Does it do it when you have been on and off the throttle ie in traffic
Something else to think about !!
Norm :D
 
Resto-raider said:
I should have checked if the pump deliverd enough fuel to the carb, but I forgot. I will do next time to make sure.
I should also check if the carb has fuel by removing the air filter tube and see if it squirts fuel in when I pull on the accelerator.
It would probably be good to make a checklist for when I break down

You have given yourself some good advice :mrgreen:
 
This is advice that I picked up from you guys and my engine builder.

The engine isn't running lean as far as I know. The plugs have the right color and the mixture was set with the help of a CO meter. The guy that built and tuned the engine really knows his stuff and we've been going through all the little detials to try and find out what causes this.

The vapor lock was what we thought, that's why we changed the lines from 6mm to 8mm, installed an electric pump and ran the lines over the cooler tin. Also, a (plastic) fuel filter should never be in the engine bay because it is a fire hazzard. Mine is situated underneath the tank. Another thing to check for next time (note to self) is it still holding fuel or is it empty?
The pump is also underneatht the tank so no direct heat from the engine to affect it.

When the engine stops I've usually been driving on the motorway at constant speeds.
I've not had this problem when on and off the throttle in traffic.
But I'm not sure what I can conclude from this. Help me understand please.
 
Ive just checked mine and fron what i can see the clips on fuel line onto the filter were too tight and effectively squeezed the fuel filter causing a restriction of fuel
 
Could the problem be more electrical maybe ignition key switch breaking down for good measure clean all your fuses up and check the condition
 
Which fuel pump did you fit. There is a section pump and a push pump. Push pumps are fitted near the tank, suction pumps are fitted near the carbs.
If you have a suction pump mounted by the tank with a large head to the carbs then you could be getting fuelling problems.


Sent from my GX64 SatCom phone using Tapatalk
 
I haven't driven the van for a few weeks now, because of the vacation and the fact that I can't go anywhere if there's an end-time attached to it because I never know if I will make it or not.

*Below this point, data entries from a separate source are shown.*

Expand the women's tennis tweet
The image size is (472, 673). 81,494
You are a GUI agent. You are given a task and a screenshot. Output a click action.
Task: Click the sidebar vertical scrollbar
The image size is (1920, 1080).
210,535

However, tomorrow my mechanic and I are going to pick up a Diesel engine he bought about 80 miles from here. We are going to pick it up with my van so we can hopefully reproduce the problem and he can do an analysis when the problem occurs. We are taking all kinds of spares and tools. Hopefully we will find it tomorrow and we can figure this out for good.

If we find it i'll let you know what the problem was.
If not I'm installing the engine from my recently bought Type 181 Trekker to see how that goes.
 
Interesting , I know of a van with just this problem. Coil, carb, leads, plugs, points and condensor have all been swapped with no improvement. We removed the tank, flushed it, cleaned the internal filter and replaced all breathers, fuel lines and added a new in line filter with no joy. Absolutely drawn a blank with it. :?

Wierd thing is, he fitted a motorcycle fuel tank in the spare wheel well as a temporary measure and when using that there were no problems at all .... but after what we did to the proper tank etc it just makes no sense. When we disconnect a fuel line at any point petrol pisses out so there are no feed problems or restrictions.

Like you, the owner has lost all confidence in the van and cant really use it.